Was Sun betrifft, so wurden wir in den neunziger Jahren vom IT-Boom erwischt. Und in einer Boom-Phase reagieren viele Unternehmen so – Sun war da keine Ausnahme –, dass sie einfach mit dem weitermachen, was am erfolgreichsten war. Für Sun war das, und ist es immer noch, die Mobilfunkindustrie mit Servern auszurüsten. Die Explosion des WWW war für uns ein sehr großer geschäftlicher Erfolg, aber unsere Kunden haben einfach nicht nach neuen Produkten gefragt.

Das hat uns nicht daran gehindert, im Hintergrund an sehr ernsthaften technischen Innovationen zu arbeiten. Die wichtigsten davon sehen Sie jetzt in dem Chip-Design, der Multi-Core-Prozessoren, die wir in den vergangenen neun Monaten vorgestellt haben. Daran haben wir seit etwa zehn Jahren gearbeitet – die Chips, die jetzt herausgekommen sind, sind etwa 2001 bis 2002 entwickelt worden. Wir haben nicht viel darüber geredet, aber natürlich gibt es eine Vorlaufzeit für diese Dinge.

TR: Für wen sind die Multi-Core-Prozessoren gedacht?

Gage: Intel hat gestern bekannt gegeben, dass sie sehr froh darüber sind, in naher Zukunft einen Prozessor mit vier Kernen auszuliefern. Wir haben seit etwa einem Jahr einen Chip mit acht Kernen. Der Nächste wird doppelt so viele Kerne haben und doppelt so viele Threads verarbeiten können, und das geht immer weiter und weiter nach oben. Bei uns läuft das unter der Marketing-Bezeichnung "Cool Threads", weil man sehr viel Rechenkapazität von einer extrem energieeffizienten Technologie bekommt. Und für Leute wie Google oder eBay, die Hundertausende von Prozessoren in ihren Maschinen haben, bedeutet das eine Menge. Die zahlen mehr für ihre Stromrechnung als für ihre Hardware.

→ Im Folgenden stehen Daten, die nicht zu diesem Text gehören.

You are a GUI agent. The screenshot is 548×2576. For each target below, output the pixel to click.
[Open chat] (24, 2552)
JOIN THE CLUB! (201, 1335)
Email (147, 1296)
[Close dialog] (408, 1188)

Das ist die eine Seite. Das zweite Gebiet betrifft die Software-Entwickler, die wissen wollen, was ihre Software wirklich tut. Wenn man irgendein Programm startet, ist es sehr schwierig, das zu verfolgen. Normalerweise muss man extra dafür andere Programme schreiben, die im Hintergrund laufen und Momentaufnahmen des Systemzustandes machen: Das Programm hat eine Funktion aufgerufen, die eine andere Funktion aufgerufen hat, die die Software der Festplatte angesprochen hat, die wiederum die Festplatten-Hardware anspricht. Am Ende, nach dieser Kette von Ereignissen, wird etwas von der Festplatte in den Arbeitsspeicher bewegt.

Vor etwa acht Jahren haben wir nun damit begonnen, rund 30.000 Messpunkte in unserem Betriebssystem zu installieren, damit wir das Verhalten von Programmen beobachten können. Wir haben das getan, weil unsere Kunden Mondroboter bauen, oder Flugzeuge - und wir wollten unser Betriebssystem echtzeitfähig machen. Und dann muss man natürlich sicherstellen, dass ein Programm auch wirklich innerhalb von zehn Millisekunden reagiert, wenn das so vorgesehen ist. Dabei haben wir gemerkt, dass diese Technologie uns ganz einzigartige Einsichten in das Verhalten jedes beliebigen Programms verschafft.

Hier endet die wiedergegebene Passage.